- [What to do]:
Nothing is to be altered; the data must be repeated exactly.

Recorded data below:

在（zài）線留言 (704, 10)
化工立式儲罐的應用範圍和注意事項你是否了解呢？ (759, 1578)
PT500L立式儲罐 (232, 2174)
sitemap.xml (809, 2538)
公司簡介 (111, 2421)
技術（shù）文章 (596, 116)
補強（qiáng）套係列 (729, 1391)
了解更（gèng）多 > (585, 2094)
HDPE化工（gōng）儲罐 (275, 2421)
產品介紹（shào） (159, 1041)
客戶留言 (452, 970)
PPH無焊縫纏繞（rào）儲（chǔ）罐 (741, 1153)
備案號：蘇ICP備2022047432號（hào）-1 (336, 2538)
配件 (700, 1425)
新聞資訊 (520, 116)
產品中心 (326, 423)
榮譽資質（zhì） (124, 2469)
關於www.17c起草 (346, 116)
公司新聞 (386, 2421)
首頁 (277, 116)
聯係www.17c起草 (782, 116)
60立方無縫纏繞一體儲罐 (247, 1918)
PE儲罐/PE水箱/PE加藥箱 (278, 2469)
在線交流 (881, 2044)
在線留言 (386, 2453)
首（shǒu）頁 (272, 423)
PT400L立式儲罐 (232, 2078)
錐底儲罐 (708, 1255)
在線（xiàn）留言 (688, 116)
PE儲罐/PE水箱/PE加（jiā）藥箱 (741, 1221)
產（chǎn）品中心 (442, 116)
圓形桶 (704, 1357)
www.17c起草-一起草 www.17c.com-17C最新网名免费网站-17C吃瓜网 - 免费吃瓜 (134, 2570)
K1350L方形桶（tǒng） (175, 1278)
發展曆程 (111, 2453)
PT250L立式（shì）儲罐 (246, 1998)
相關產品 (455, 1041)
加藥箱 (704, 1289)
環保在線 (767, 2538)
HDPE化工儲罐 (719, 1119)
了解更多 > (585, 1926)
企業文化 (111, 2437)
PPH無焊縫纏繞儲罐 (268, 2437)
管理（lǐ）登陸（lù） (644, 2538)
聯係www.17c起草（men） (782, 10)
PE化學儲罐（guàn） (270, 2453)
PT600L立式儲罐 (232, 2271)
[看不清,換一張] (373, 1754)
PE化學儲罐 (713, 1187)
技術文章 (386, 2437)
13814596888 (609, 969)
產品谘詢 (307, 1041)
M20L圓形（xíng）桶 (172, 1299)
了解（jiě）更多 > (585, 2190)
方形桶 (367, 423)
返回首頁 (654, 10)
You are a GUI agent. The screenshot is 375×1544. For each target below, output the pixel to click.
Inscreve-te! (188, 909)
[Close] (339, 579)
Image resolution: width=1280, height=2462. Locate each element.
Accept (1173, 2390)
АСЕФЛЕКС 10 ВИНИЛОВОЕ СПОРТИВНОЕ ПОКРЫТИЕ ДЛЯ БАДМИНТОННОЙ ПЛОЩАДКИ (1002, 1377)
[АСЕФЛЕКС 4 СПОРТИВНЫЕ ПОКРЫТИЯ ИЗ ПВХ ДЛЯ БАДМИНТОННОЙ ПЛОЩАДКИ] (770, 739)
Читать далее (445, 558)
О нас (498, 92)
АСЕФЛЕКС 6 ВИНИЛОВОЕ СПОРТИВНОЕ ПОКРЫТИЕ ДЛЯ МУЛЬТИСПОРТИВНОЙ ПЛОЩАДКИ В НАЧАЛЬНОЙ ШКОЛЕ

End of Recorded data.

- [Answer to the problem]:
在（zài）線留言 (704, 10)
化工立式儲罐的應用範圍和注意事項你是否了解呢？ (759, 1578)
PT500L立式儲罐 (232, 2174)
sitemap.xml (809, 2538)
公司簡介 (111, 2421)
技術（shù）文章 (596, 116)
補強（qiáng）套係列 (729, 1391)
了解更（gèng）多 > (585, 2094)
HDPE化工（gōng）儲罐 (275, 2421)
產品介紹（shào） (159, 1041)
客戶留言 (452, 970)
PPH無焊縫纏繞（rào）儲（chǔ）罐 (741, 1153)
備案號：蘇ICP備2022047432號（hào）-1 (336, 2538)
配件 (700, 1425)
新聞資訊 (520, 116)
產品中心 (326, 423)
榮譽資質（zhì） (124, 2469)
關於www.17c起草 (346, 116)
公司新聞 (386, 2421)
首頁 (277, 116)
聯係www.17c起草 (782, 116)
60立方無縫纏繞一體儲罐 (247, 1918)
PE儲罐/PE水箱/PE加藥箱 (278, 2469)
在線交流 (881, 2044)
在線留言 (386, 2453)
首（shǒu）頁 (272, 423)
PT400L立式儲罐 (232, 2078)
錐底儲罐 (708, 1255)
在線（xiàn）留言 (688, 116)
PE儲罐/PE水箱/PE加（jiā）藥箱 (741, 1221)
產（chǎn）品中心 (442, 116)
圓形桶 (704, 1357)
www.17c起草-一起草 www.17c.com-17C最新网名免费网站-17C吃瓜网 - 免费吃瓜 (134, 2570)
K1350L方形桶（tǒng） (175, 1278)
發展曆程 (111, 2453)
PT250L立式（shì）儲罐 (246, 1998)
相關產品 (455, 1041)
加藥箱 (704, 1289)
環保在線 (767, 2538)
HDPE化工儲罐 (719, 1119)
了解更多 > (585, 1926)
企業文化 (111, 2437)
PPH無焊縫纏繞儲罐 (268, 2437)
管理（lǐ）登陸（lù） (644, 2538)
聯係www.17c起草（men） (782, 10)
PE化學儲罐（guàn） (270, 2453)
PT600L立式儲罐 (232, 2271)
[看不清,換一張] (373, 1754)
PE化學儲罐 (713, 1187)
技術文章 (386, 2437)
13814596888 (609, 969)
產品谘詢 (307, 1041)
M20L圓形（xíng）桶 (172, 1299)
了解（jiě）更多 > (585, 2190)
方形桶 (367, 423)
返回首頁 (654, 10)
You are a GUI agent. The screenshot is 375×1544. For each target below, output the pixel to click.
Inscreve-te! (188, 909)
[Close] (339, 579)
Image resolution: width=1280, height=2462. Locate each element.
Accept (1173, 2390)
АСЕФЛЕКС 10 ВИНИЛОВОЕ СПОРТИВНОЕ ПОКРЫТИЕ ДЛЯ БАДМИНТОННОЙ ПЛОЩАДКИ (1002, 1377)
[АСЕФЛЕКС 4 СПОРТИВНЫЕ ПОКРЫТИЯ ИЗ ПВХ ДЛЯ БАДМИНТОННОЙ ПЛОЩАДКИ] (770, 739)
Читать далее (445, 558)
О нас (498, 92)
АСЕФЛЕКС 6 ВИНИЛОВОЕ СПОРТИВНОЕ ПОКРЫТИЕ ДЛЯ МУЛЬТИСПОРТИВНОЙ ПЛОЩАДКИ В НАЧАЛЬНОЙ ШКОЛЕ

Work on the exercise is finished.